Così scriveva lo storico francese Jean Besson già nel 1958: «Il fascismo ha portato la vita politica nei paesi della Calabria; e, per questa via, paradossalmente, ha aperto la strada di una moderna democrazia nell’estremo Sud». Il fascismo fu un fenomeno autenticamente di popolo, che fece avvertire anche nella regione quello che Giordano Bruno Guerri chiama «vero e proprio terremoto legislativo e sociale». E in Calabria, regione particolarmente sensibile ai fenomeni tellurici, non poteva che lasciare il segno. La grave crisi dei partiti liberali, gli errori delle sinistre, le tensioni sociali scaturite dalla prima guerra mondiale, erano delle forti spinte al cambiamento. Le novità promesse dal fascismo, la sua penetrazione in tutti i comuni, il coinvolgimento delle donne nell’attività politica, l’inserimento dei ceti medi emergenti nella struttura del partito determinarono la creazione di un movimento di massa. Nel 1923 gli iscritti nella regione furono circa 27.000 e nel “manifesto” proposto da Croce agli intellettuali, c’era anche la firma di un giovane giornalista calabrese, Corrado Alvaro. Nelle elezioni del 1924, il Blocco Nazionale proposto da Mussolini ottiene più del 75% dei voti a fronte della media nazionale del 66.3%. Michele Bianchi, quadrumviro della marcia su Roma, ebbe un autentico plebiscito. Tuttavia i socialisti non erano ancora al lumicino: nella città di Cosenza Pietro Mancini, deputato socialista uscente, conseguì più voti di Michele Bianchi, ma meno di Tommaso Arnone che faceva parte del Blocco Nazionale e che diventò anche podestà di Cosenza, lasciando un ricordo molto positivo.

La presenza di Michele Bianchi, che era stato il primo segretario del Partito Nazionale Fascista nel 1921, rappresentò un elemento positivo per la Calabria, tanto che di lui si è scritto che da ministro dei Lavori Pubblici (carica ricoperta tra il 1929 ed il 1930, anno della morte) avrebbe «favorito eccessivamente la sua regione».
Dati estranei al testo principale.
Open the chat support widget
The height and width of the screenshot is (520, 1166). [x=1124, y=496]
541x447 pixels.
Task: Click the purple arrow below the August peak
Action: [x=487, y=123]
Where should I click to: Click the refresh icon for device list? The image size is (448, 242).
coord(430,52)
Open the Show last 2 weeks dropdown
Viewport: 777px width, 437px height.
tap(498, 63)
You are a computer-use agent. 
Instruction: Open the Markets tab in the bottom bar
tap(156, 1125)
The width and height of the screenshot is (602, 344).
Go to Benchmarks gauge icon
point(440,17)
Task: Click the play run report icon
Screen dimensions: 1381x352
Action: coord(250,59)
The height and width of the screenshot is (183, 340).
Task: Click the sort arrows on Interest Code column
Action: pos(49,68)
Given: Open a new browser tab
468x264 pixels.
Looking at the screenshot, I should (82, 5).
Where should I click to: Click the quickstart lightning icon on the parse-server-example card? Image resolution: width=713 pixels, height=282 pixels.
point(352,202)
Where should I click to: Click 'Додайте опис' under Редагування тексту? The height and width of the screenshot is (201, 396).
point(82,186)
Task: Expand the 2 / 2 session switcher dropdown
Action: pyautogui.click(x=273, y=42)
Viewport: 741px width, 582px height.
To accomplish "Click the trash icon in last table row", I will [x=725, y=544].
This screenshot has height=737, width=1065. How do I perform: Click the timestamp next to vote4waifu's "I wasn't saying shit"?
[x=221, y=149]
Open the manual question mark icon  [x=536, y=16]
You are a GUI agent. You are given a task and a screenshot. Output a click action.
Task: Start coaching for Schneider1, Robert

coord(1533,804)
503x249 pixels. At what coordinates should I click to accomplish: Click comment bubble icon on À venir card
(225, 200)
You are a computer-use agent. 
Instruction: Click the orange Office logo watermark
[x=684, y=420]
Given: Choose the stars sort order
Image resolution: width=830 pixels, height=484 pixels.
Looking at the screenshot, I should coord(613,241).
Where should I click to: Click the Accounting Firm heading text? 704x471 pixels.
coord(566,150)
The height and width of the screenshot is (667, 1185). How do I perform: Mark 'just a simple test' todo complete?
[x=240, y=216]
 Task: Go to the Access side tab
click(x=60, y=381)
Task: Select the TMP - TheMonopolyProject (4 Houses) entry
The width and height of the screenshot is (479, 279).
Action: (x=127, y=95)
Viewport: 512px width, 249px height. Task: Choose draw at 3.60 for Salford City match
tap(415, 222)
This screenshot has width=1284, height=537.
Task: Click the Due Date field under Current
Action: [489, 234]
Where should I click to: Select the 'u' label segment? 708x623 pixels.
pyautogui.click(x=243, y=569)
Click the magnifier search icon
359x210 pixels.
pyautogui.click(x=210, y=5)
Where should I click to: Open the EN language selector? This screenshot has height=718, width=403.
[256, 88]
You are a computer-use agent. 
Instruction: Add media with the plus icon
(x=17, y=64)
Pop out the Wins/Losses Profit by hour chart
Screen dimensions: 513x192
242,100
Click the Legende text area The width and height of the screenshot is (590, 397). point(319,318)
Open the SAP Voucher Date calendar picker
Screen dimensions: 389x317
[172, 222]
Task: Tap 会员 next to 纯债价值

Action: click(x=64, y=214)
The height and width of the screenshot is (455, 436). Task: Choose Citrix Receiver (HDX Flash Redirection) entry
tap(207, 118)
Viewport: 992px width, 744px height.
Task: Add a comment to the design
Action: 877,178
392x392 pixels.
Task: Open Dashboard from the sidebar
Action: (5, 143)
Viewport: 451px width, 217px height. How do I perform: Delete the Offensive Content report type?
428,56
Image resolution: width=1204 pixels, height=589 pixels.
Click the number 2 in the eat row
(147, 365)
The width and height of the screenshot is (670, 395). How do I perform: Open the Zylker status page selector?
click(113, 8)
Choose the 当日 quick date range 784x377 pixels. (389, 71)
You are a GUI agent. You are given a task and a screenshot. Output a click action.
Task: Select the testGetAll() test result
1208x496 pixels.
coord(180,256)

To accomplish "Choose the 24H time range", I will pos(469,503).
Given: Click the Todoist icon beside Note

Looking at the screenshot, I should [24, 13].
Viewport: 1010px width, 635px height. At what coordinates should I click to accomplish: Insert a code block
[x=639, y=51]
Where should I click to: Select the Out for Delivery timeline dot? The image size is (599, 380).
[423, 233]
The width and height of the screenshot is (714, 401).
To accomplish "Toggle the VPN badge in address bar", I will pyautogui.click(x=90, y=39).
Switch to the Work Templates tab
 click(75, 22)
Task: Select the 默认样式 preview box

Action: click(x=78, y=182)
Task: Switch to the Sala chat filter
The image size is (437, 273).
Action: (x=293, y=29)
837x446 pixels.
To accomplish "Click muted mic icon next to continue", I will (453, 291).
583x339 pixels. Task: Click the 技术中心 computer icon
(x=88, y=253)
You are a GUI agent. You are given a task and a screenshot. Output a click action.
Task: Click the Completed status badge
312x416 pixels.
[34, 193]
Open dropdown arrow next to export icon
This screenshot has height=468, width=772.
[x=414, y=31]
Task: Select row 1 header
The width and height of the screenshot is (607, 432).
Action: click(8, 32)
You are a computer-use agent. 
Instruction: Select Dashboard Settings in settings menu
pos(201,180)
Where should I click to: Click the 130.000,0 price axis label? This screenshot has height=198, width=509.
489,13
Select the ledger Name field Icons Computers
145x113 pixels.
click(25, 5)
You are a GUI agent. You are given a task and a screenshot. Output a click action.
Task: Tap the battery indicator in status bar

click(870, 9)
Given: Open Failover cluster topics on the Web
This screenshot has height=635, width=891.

In effetti le opere del regime trassero la Calabria dall’antico isolamento. Certamente tantissimi problemi restarono irrisolti, ma in quei vent’anni si fece più di quanto era stato fatto dall’Unità in poi. Parte significativa della vecchia classe dirigente liberale aderì in Calabria al nuovo regime, così come avvenne in tutto il Paese. In questo periodo la “questione calabrese” venne affrontata dal nuovo regime. Nel 1923 fu Michele Bianchi che, insieme ad Achille Starace, inaugurava il Parco Nazionale della Sila, dove nel 1932 terminarono gli imponenti lavori dei bacini. Vennero creati i laghi artificiali dell’Ampollino, del Savuto, del Cecita e dell’Arvo che producevano un’imponente massa di energia elettrica. A Crotone nacque il primo polo industriale della regione, con gli insediamenti della Pertusola e della Montecatini, che impiegarono fino a 2000 addetti.

Soprattutto tra il 1926 ed il 1931 ci furono investimenti colossali nelle opere pubbliche, che riguardarono le opere di bonifica, le costruzioni stradali, la ricostruzione dei centri terremotati. I “1000chilometri di strade calabresi in cinque anni annunciato nel 1924 vennero conclusi solo con qualche anno di ritardo. Nella realizzazione delle opere pubbliche furono migliaia le persone che trovano occupazione. Vennero completati i lavori delle ferrovie interne, gestiti poi dalle Calabro-Lucane, che rappresentano dei collegamenti ancora oggi, per alcuni tratti, fondamentali. L’opera di sbaraccamento dei terremotati venne conclusa. La “battaglia del grano” determinò un consistente aumento della produzione.

Per dare maggiore efficienza organizzativa, vennero aggregati numerosi comuni: nacque così la “grande Reggio” che comprese i centri vicini, diventando una delle prime venti città del Regno. Infine la bonifica delle zone malariche fu quasi completamente risolta e riguardò oltre 400.000 ettari, soprattutto nelle pianure di Sibari, di S. Eufemia e nella valle del Crati. Nella piana di Lamezia sorse una città, S. Eufemia, che costituì l’ultima, significativa tappa del viaggio che il duce fece in Calabria nel marzo del 1939, accolto da adunate che allora venivano definite “oceaniche”. «La politica era per Mussolini», come ci ricorda Marcello Veneziani, «storia in movimento». Scolarizzazione, mobilità sociale, coinvolgimento nella capillare organizzazione del partito rappresentarono lo sviluppo della Calabria in questa fase.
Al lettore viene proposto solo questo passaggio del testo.